Responsible Mining in Latin America

How to build a responsible, transparent mining industry in Latin America.

BY SEBASTIAN PEREZ-FERREIRO

Mining has long been a double-edged sword for resource-rich nations. Done responsibly, it can be a driver of industrial development, fiscal stability, and community welfare. Done poorly, it can leave behind poisoned rivers, fractured communities, and squandered economic opportunity. Latin America, home to some of the world’s largest deposits of copper, lithium, silver and other metals, has witnessed both extremes.

For countries seeking to build a mining industry from scratch — or reform one plagued by mistrust — the region’s experiences offer valuable lessons. From Chile’s copper dominance to Peru’s struggles with social conflict, and from Colombia’s cautious efforts to diversify into metals to Mexico’s lithium nationalization, the question remains: What does a responsible and transparent mining industry look like?

This article outlines best practices observed in successful jurisdictions worldwide, with a particular focus on how they can be adapted to Latin America’s realities of resource abundance, political volatility and pressing social needs.

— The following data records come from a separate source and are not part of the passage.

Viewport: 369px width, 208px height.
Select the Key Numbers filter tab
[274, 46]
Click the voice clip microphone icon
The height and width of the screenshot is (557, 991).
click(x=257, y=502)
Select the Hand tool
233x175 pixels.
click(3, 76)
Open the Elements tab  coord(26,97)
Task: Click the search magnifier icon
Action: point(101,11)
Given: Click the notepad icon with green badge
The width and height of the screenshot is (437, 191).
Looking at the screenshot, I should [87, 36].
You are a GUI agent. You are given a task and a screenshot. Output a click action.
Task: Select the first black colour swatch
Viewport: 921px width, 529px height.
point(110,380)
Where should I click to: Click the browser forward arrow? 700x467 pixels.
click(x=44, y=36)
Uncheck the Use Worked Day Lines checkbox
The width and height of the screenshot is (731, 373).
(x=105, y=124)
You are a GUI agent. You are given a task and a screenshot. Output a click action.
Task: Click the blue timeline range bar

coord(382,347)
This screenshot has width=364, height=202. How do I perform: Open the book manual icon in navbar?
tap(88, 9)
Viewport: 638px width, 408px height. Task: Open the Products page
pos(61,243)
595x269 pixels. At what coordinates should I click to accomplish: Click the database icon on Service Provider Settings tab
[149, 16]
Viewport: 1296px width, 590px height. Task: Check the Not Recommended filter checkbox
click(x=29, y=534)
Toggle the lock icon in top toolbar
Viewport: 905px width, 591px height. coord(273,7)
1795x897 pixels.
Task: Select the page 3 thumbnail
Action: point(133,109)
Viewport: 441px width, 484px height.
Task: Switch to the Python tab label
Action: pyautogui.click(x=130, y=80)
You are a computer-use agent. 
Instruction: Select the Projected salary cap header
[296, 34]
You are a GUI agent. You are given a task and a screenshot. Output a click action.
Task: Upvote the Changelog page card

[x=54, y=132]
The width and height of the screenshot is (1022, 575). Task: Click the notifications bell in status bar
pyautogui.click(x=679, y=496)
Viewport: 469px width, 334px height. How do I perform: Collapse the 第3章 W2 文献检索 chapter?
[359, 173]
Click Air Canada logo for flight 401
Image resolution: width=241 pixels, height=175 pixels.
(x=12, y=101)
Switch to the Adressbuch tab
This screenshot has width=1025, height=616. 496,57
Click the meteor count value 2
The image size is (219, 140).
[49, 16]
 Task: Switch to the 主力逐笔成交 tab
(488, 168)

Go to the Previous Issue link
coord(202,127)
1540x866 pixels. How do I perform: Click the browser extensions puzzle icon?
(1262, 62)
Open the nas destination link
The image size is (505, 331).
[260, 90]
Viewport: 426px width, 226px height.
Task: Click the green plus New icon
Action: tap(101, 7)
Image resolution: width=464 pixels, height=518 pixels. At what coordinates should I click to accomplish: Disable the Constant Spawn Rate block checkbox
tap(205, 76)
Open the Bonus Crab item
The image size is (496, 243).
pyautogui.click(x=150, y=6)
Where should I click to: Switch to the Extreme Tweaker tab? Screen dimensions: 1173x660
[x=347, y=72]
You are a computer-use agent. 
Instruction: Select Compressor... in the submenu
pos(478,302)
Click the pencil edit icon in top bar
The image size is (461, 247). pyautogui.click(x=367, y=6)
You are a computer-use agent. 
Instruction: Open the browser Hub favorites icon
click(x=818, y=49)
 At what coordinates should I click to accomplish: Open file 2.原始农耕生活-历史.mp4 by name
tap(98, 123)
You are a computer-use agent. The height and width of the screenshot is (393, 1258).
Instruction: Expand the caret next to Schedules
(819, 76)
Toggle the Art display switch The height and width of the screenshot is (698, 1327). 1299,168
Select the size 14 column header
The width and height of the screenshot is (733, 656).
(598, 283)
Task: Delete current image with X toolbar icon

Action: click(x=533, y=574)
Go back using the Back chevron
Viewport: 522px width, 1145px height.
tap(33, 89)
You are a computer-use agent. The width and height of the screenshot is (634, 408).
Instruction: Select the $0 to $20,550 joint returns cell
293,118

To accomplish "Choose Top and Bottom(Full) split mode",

  1. Building a Royalty System That Balances Risk and Reward

One of the most critical aspects of designing a mining industry is taxation. The temptation is to demand maximum revenue from investors up front. However, experience shows that overly rigid or punitive regimes can deter investment or prompt companies to slow down when commodity prices fall.

Best practice: Create a sliding-scale royalty system, where government revenues rise when companies thrive but fall when markets slump.

  • Chile’s copper royalties are a case study. After years of debate, the country implemented a progressive system that links tax rates to copper prices and production volumes. This ensures that the state captures windfall profits during high-price cycles — like the 2021 copper boom — while keeping operations viable when markets cool.
  • Botswana’s diamond model provides another lesson. While the state captures a substantial portion of mining profits, it has repeatedly revised its agreements to maintain De Beers’ long-term commitment and investment in Botswana.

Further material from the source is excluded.